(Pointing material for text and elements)
----------
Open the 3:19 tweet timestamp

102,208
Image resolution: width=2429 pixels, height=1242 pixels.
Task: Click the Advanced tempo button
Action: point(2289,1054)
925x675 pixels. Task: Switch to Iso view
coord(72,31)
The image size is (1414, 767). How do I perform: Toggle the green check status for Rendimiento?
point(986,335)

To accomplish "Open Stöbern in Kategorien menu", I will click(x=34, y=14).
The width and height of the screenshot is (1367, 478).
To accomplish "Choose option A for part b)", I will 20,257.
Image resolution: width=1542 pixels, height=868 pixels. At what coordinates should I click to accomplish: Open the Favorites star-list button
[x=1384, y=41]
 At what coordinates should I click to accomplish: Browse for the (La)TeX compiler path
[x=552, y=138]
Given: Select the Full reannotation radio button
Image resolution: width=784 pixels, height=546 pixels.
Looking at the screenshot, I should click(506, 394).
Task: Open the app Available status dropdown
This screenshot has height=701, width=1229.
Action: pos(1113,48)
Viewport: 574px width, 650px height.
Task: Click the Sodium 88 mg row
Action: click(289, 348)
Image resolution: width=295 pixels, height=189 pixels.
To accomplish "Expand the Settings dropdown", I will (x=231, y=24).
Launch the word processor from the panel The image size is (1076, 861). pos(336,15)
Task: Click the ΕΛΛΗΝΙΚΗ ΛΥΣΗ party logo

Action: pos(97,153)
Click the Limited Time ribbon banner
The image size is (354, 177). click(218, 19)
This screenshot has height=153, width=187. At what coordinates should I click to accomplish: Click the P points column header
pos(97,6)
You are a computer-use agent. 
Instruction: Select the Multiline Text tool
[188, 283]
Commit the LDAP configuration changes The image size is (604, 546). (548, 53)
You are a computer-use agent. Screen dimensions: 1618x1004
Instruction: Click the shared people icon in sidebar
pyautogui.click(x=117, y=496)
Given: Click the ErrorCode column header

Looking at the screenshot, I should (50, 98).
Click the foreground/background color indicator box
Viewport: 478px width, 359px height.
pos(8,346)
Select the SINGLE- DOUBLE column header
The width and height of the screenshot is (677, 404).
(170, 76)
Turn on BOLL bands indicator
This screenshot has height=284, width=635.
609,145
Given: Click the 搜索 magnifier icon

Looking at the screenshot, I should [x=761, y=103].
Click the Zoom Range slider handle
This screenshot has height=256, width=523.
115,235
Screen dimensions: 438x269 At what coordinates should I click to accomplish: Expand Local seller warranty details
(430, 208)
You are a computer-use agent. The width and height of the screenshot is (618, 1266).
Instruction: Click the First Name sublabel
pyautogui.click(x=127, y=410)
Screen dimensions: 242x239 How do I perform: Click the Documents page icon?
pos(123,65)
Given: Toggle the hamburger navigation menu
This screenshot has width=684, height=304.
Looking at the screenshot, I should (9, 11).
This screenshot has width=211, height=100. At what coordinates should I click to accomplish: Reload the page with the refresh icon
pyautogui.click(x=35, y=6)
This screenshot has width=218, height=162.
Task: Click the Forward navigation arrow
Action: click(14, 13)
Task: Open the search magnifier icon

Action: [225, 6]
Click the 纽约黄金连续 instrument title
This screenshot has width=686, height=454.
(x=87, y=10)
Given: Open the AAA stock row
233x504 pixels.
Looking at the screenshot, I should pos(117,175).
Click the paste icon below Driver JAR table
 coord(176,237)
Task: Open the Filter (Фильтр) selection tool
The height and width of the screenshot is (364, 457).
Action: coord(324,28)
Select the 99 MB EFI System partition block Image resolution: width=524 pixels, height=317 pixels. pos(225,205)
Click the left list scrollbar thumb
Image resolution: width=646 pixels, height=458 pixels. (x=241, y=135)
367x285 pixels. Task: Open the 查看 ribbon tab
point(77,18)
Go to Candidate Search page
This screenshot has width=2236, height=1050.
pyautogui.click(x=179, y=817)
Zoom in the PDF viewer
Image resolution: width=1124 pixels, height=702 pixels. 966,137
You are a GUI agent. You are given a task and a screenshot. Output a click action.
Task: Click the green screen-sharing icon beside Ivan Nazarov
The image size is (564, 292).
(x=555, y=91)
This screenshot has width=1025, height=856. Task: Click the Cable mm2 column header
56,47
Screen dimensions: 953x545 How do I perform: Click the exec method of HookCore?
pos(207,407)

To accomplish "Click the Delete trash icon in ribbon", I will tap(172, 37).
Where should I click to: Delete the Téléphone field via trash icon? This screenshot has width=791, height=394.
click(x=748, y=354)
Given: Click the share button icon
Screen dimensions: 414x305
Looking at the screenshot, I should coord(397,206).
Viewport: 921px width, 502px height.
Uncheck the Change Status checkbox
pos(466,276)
----------
→ TASK GOAL
Substitute "Bookmarks" for "Favorites" in the lines starting with the line that contains "will click(x=34, y=14)." and going on through the line that contains "[x=552, y=138]", and give those lines again with everything else unchanged.

→ TASK RESULT
To accomplish "Open Stöbern in Kategorien menu", I will click(x=34, y=14).
The width and height of the screenshot is (1367, 478).
To accomplish "Choose option A for part b)", I will 20,257.
Image resolution: width=1542 pixels, height=868 pixels. At what coordinates should I click to accomplish: Open the Bookmarks star-list button
[x=1384, y=41]
 At what coordinates should I click to accomplish: Browse for the (La)TeX compiler path
[x=552, y=138]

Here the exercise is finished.